Bitte beachten Sie: Dieses Factsheet ist mittlerweile veraltet. Ein aktuelleres Factsheet vom 16. August 2024 finden Sie hier.
Das Thema "Messerangriffe" hat in den vergangenen Monaten wiederholt bundesweit Schlagzeilen gemacht. Im schwersten Fall griff Ende Januar ein 33-jähriger Mann mehrere Personen in einem Zug zwischen Kiel und Hamburg mit einem Messer an. Er tötete dabei zwei Jugendliche. Der Tatverdächtige war ein Staatenloser aus Palästina.
Seit dem tödlichen Angriff wird diskutiert, ob es eine Zunahme von "Messerangriffen" gab – insbesondere durch ausländische Täter. Bundesinnenministerin Nancy Faeser (SPD) schlägt ein Messerverbot in Zügen und Bussen vor. Eine ähnliche Debatte hatte es bereits vor fünf Jahren gegeben, als mehrere Fälle von "Messerkriminalität" in den Medien aufgegriffen wurden.
Der Medienwissenschaftler Thomas Hestermann von der Hochschule Macromedia in Hamburg und der MEDIENDIENST haben Daten über die Berichterstattung zum Thema "Messerkriminalität" sowie Daten der polizeilichen Kriminalstatistik untersucht. Das Ergebnis: Eine Zunahme der "Messerangriffe" lässt sich nicht abschließend feststellen. Auffällig ist eine mediale Verzerrung bei der Herkunft von Tatverdächtigen: Überproportional wird über die Nationalität der mutmaßlichen Täter berichtet, wenn sie eine ausländische Staatsbürgerschaft haben.

══════════

→ AUFGABE: Schreib den Text über Messerangriffe und die Berichte darüber in den Medien nach seinem letzten Satz weiter. Die folgenden Zeilen haben mit dem Text über Messerangriffe nichts zu tun.

→ GEGEBENE DATEN:
══════════

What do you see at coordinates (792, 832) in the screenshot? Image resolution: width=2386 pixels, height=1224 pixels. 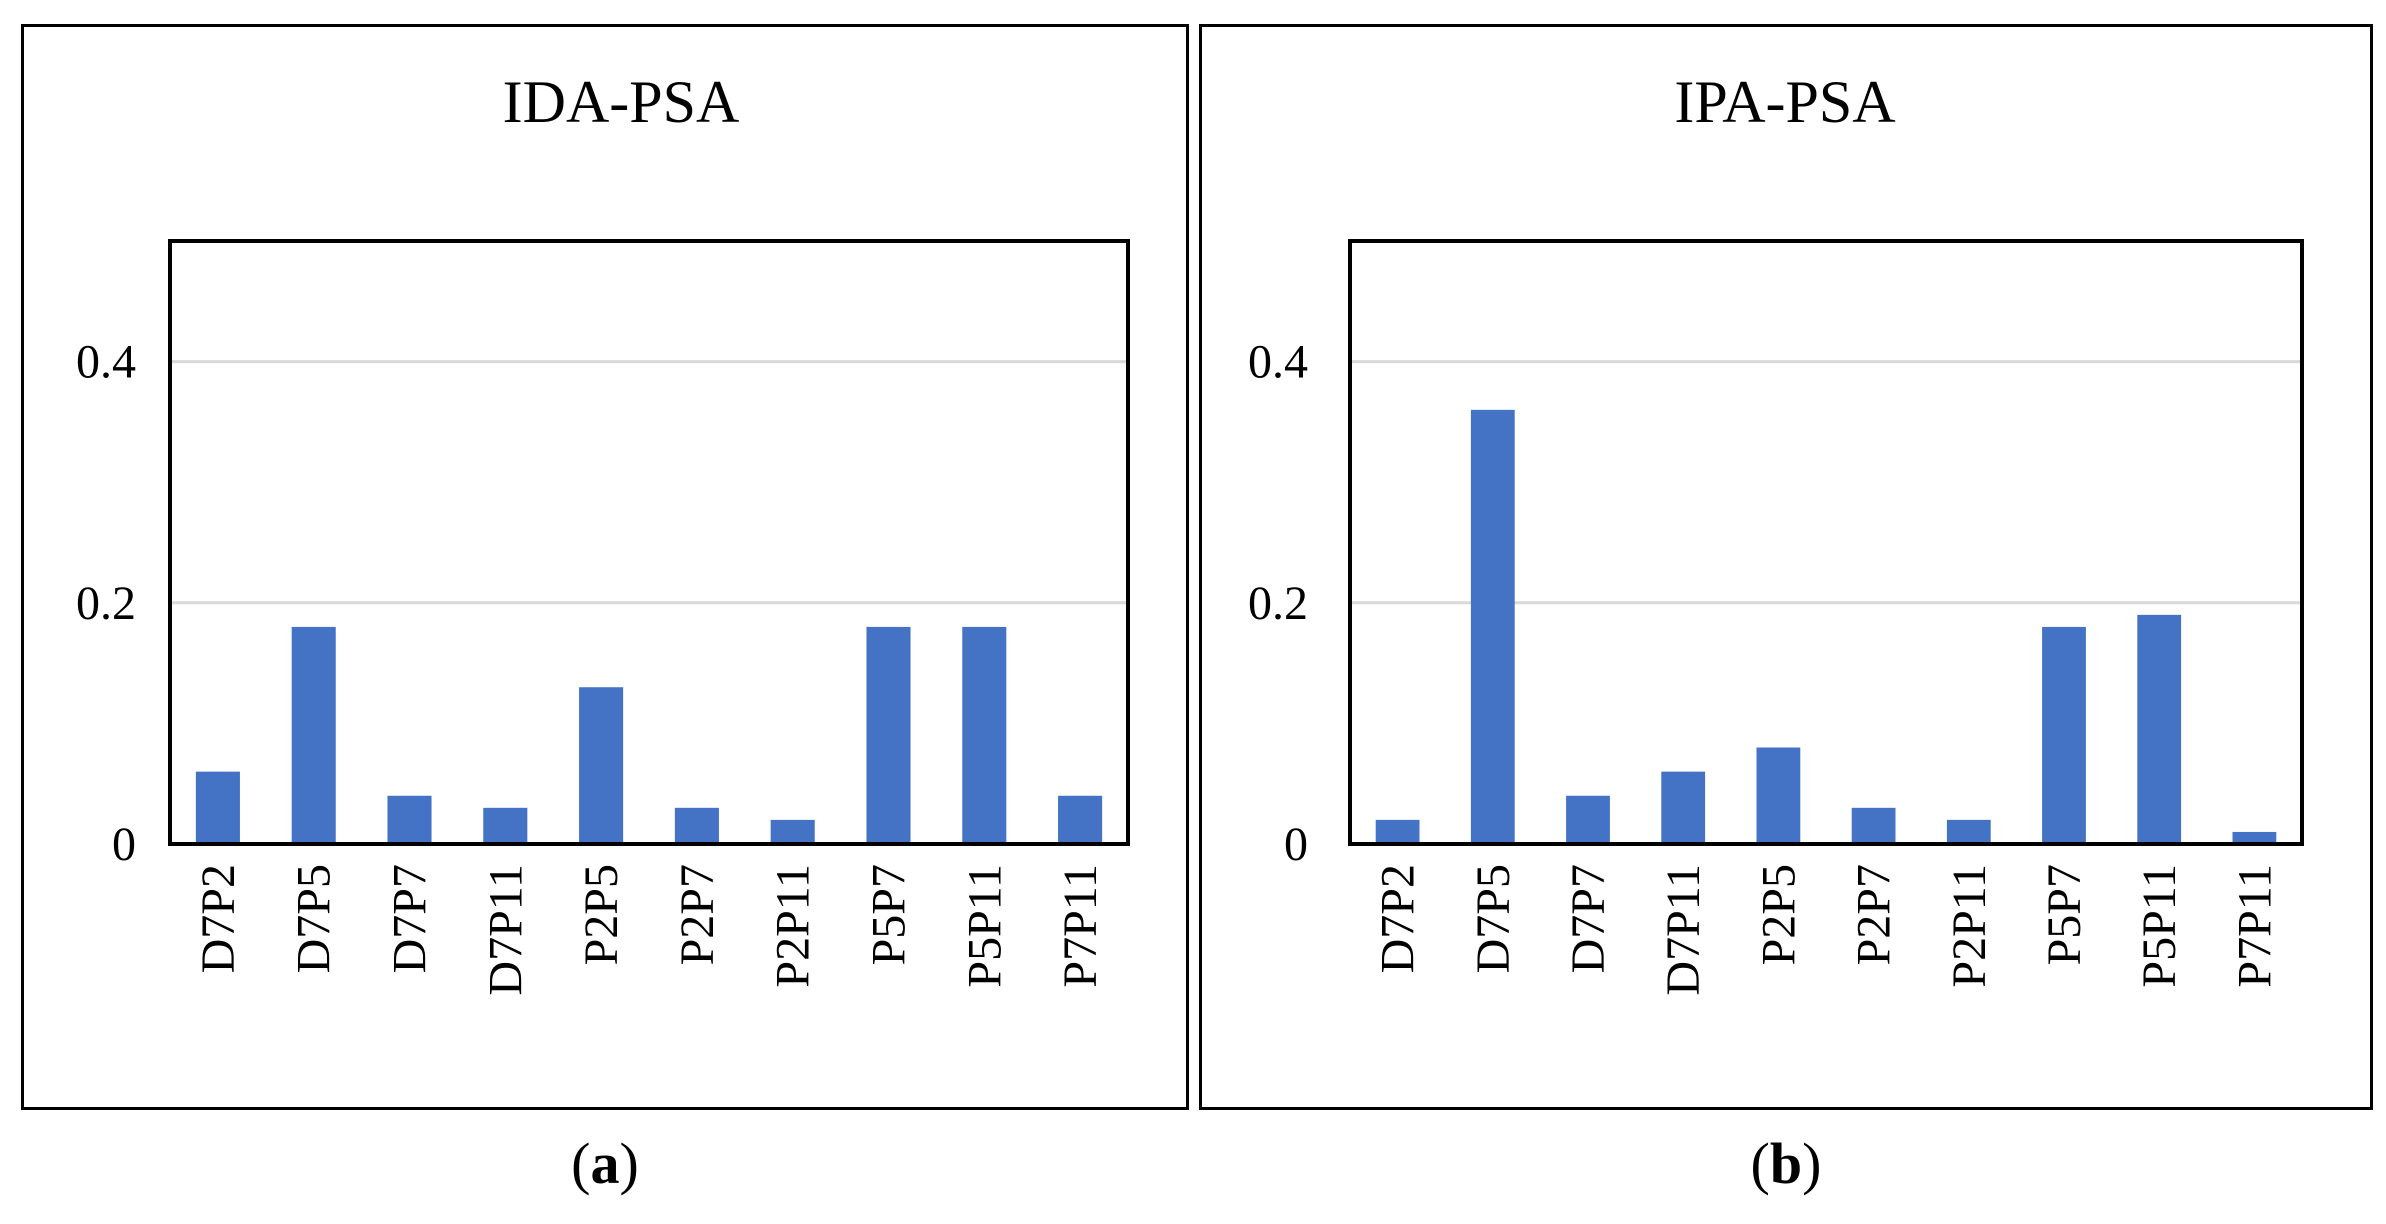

══════════

→ ERWARTETE ANTWORT:
Was sagt die Statistik?
Ein Factsheet zur statistischen Erfassung von "Messerkriminalität" finden Sie hier: LINK >>>
Erst vor zwei Jahren hat das Bundeskriminalamt (BKA) begonnen, „Messerangriffe“ als Phänomen zu erfassen. Für das Berichtsjahr 2021 wurde bundesweit eine Zahl für die „Messerangriffe“ insgesamt angegeben (10.917 Fälle), für das Berichtsjahr 2022 nur die Zahl der „Messerangriffe“ bei gefährlicher und schwerer Körperverletzung (2022: 8.160, 2021: 7.071) und bei Raubdelikten (2022: 4.195, 2021: 3.060). Den Beschluss, „Messerangriffe“ separat zu erfassen, begründet das BKA mit dem Anstieg „von Straftaten unter Verwendung des Tatmittels ‚Messer‘“ .
In zehn Bundesländern werden Straftaten mit Messern im Rahmen der polizeilichen Kriminalstatistik (PKS) erfasst und veröffentlicht. Im Vergleich zum Vorjahr stieg 2022 die Zahl der „Messerangriffe“ in Baden-Württemberg, Bayern (Region München), Berlin, Brandenburg, Hamburg, Saarland und Schleswig-Holstein. Sie ging im gleichen Zeitraum in Mecklenburg-Vorpommern, Nordrhein-Westfalen und Rheinland-Pfalz zurück. Dabei handelt es sich um unterschiedliche Datengrundlagen mit erheblichen Schwankungen.
Aus den Daten ergibt sich keine eindeutige Tendenz. Eine Zunahme der Straftaten mit Messern lässt sich anhand vorhandener Daten nicht abschließend feststellen – erläutert die Kriminologin Elena Rausch in einem Essay 2021.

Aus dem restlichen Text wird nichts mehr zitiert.